> **Study material**:
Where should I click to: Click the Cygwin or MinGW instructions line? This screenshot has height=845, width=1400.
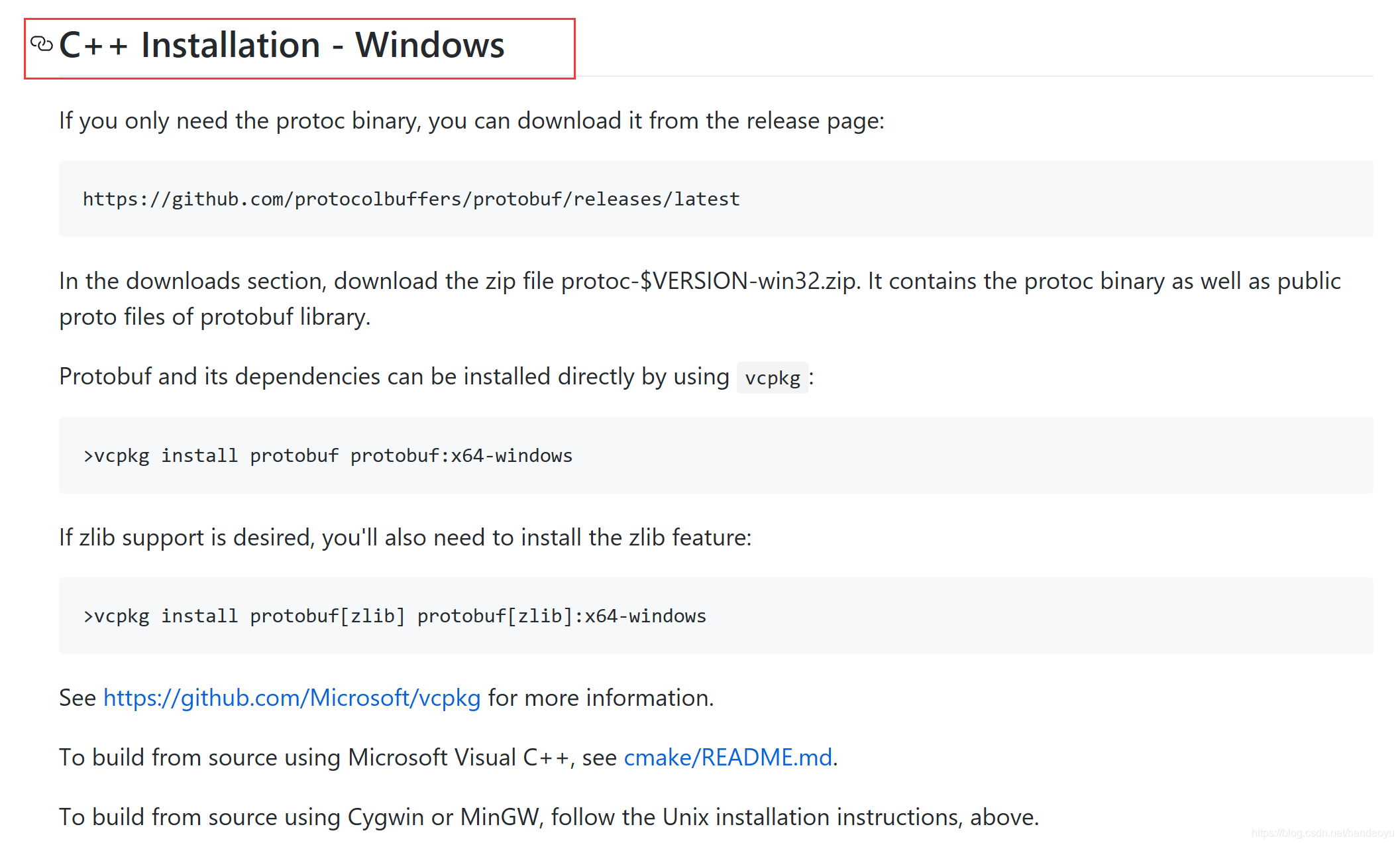[549, 817]
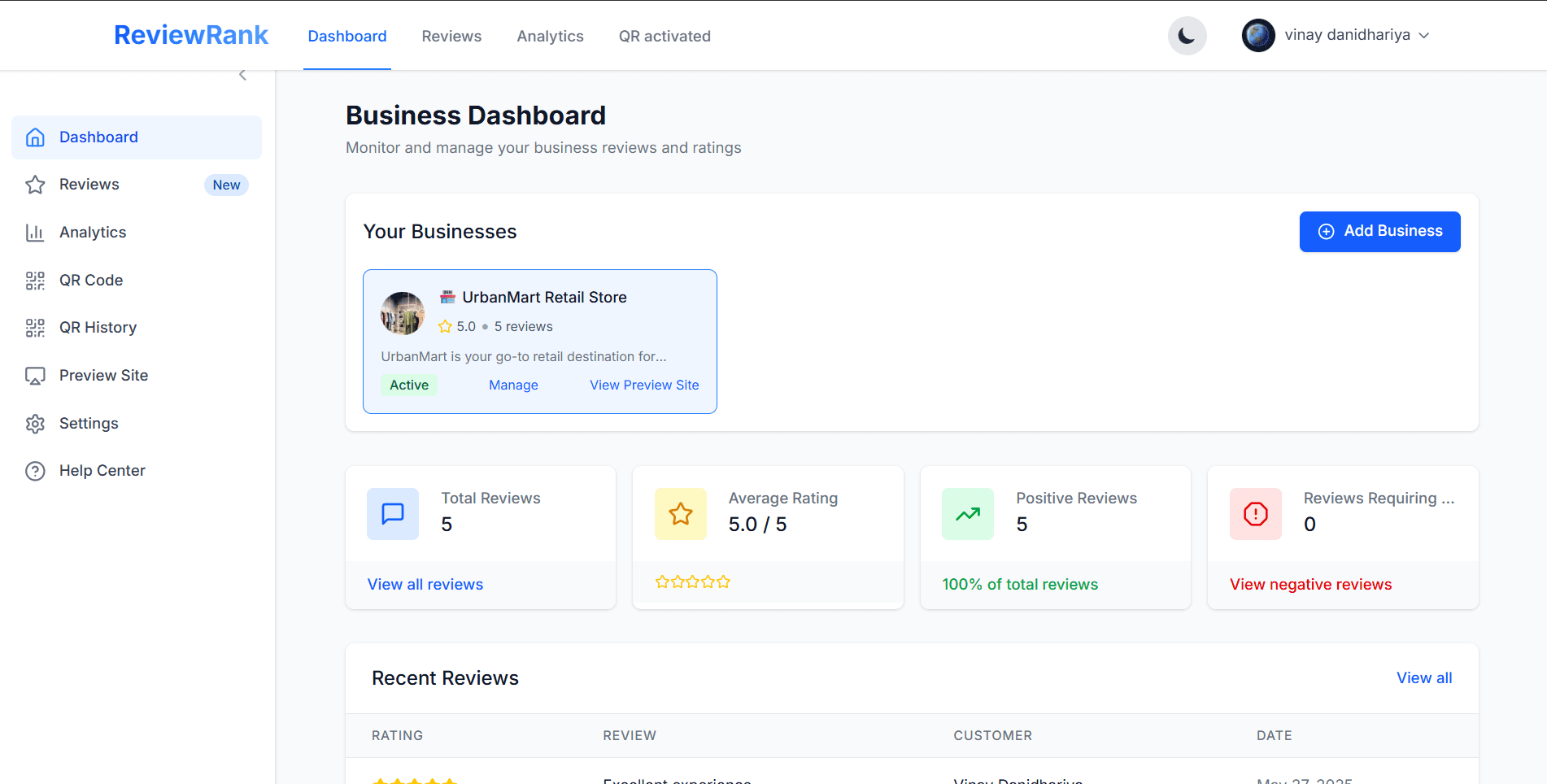Click the warning icon on Reviews Requiring card
Image resolution: width=1547 pixels, height=784 pixels.
[x=1255, y=513]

> **Task details**: Every record should be duplicated exactly, though any picture in it must be left out.

> **Answer section**:
Where should I click to: Click the Cygwin or MinGW instructions line? This screenshot has height=845, width=1400.
[549, 817]
Click the warning icon on Reviews Requiring card
Image resolution: width=1547 pixels, height=784 pixels.
[x=1255, y=513]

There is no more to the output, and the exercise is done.